Infatti, sicuramente non in quantità eccessive, ma in maniera moderata il consumo di carne è auspicabile. Ecco di seguito alcuni esempi di raccomandazioni da parte di autorevoli fondazioni scientifiche e centri di ricerca: il World Cancer Research Fundation raccomanda non più di 300 grammi a settimana, l’Harvard School of Medicine restringe il limite di consumo di carni rosse a porzioni non superiori a 80 grammi e per un massimo di due volte a settimana, l’International Agency for Research on Cancer ha concluso che il consumo al di sotto dei 500 grammi alla settimana non costituisce un pericolo per la salute (AIRC, 2015).
La carne rappresenta solo un esempio lampante di come un’errata comunicazione abbia convinto i consumatori che la carne in generale e in particolare quella rossa possa rappresentare un pericolo per la salute e per l’ambiente.
Di fronte ad una situazione di questo genere, occorre precisare che le problematiche sono differenti e interessano due diversi ambiti: da un lato, la comunicazione in sé e dall’altro, il consumatore.

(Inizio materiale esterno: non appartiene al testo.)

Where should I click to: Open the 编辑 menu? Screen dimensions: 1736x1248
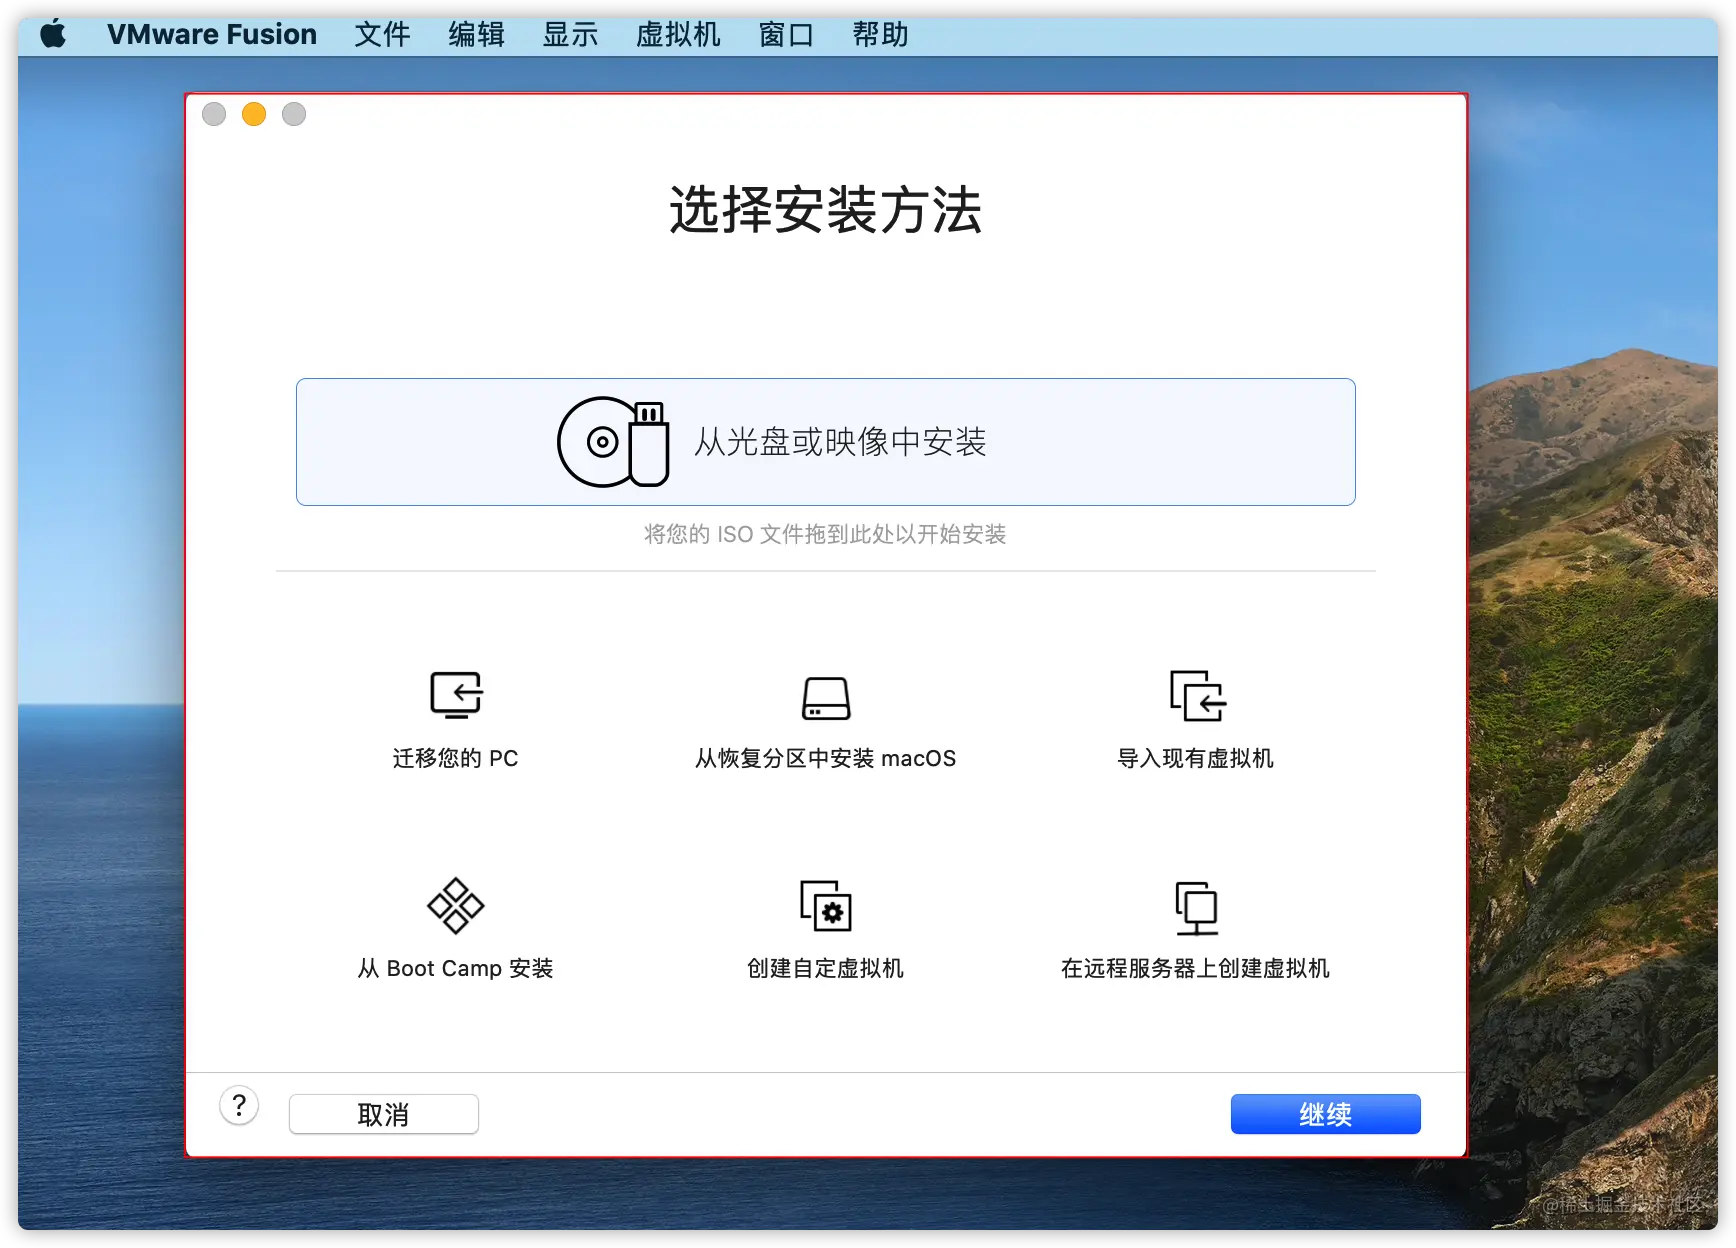point(476,34)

Infatti, il problema è duplice: esiste un problema di errata comunicazione che diffonde nella popolazione falsi miti e inutili allarmismi con importanti ripercussioni su alcuni settori, e un problema di individui non abbastanza informati e consapevoli e, quindi, non in grado di discernere le informazioni che gli vengono veicolate.
Essendo queste due problematiche molto diverse, anche in termini di policy, si potrà pensare a due differenti tipologie di intervento.
Da un lato misure volte a controllare la veridicità delle informazioni in modo tale da limitare la diffusione di notizie, false ambigue o che possono facilmente fraintese. Dall’altro lato pensare a delle misure per:
–    sensibilizzare maggiormente il consumatore su una corretta alimentazione,
–    sensibilizzare il consumatore ad un uso più frequente degli strumenti che ha a disposizione per informarsi (come ad esempio etichettatura e tracciabilità),
–    fornire al consumatore finale le basi per effettuare scelte consapevoli,
–    fare in modo che il consumatore finale comprenda facilmente le informazioni fornite sulle etichette.
In questo contesto strumenti come etichettatura e tracciabilità, soprattutto quella volontaria, possono avere un ruolo centrale. Principalmente riducono il livello di asimmetria informativa sul mercato e allo stesso tempo aumentando il livello di knowledge del consumatore possono aiutarlo a fare scelte più informate e consapevoli. Infine, un livello di informazione adeguato nella popolazione può essere di aiuto nella comprensione delle notizie e nella verifica della loro veridicità.

L’articolo è una sintesi della relazione svolta nella giornata di studio “FAKE NEWS, SENSAZIONALISMO E CONSUMO DI PRODOTTI DI ORIGINE ANIMALE. IMPATTI E METODI PER IL RILANCIO DEL SETTORE ZOOTECNICO”, che si è svolta all’Accademia dei Georgofili il 5 aprile 2018.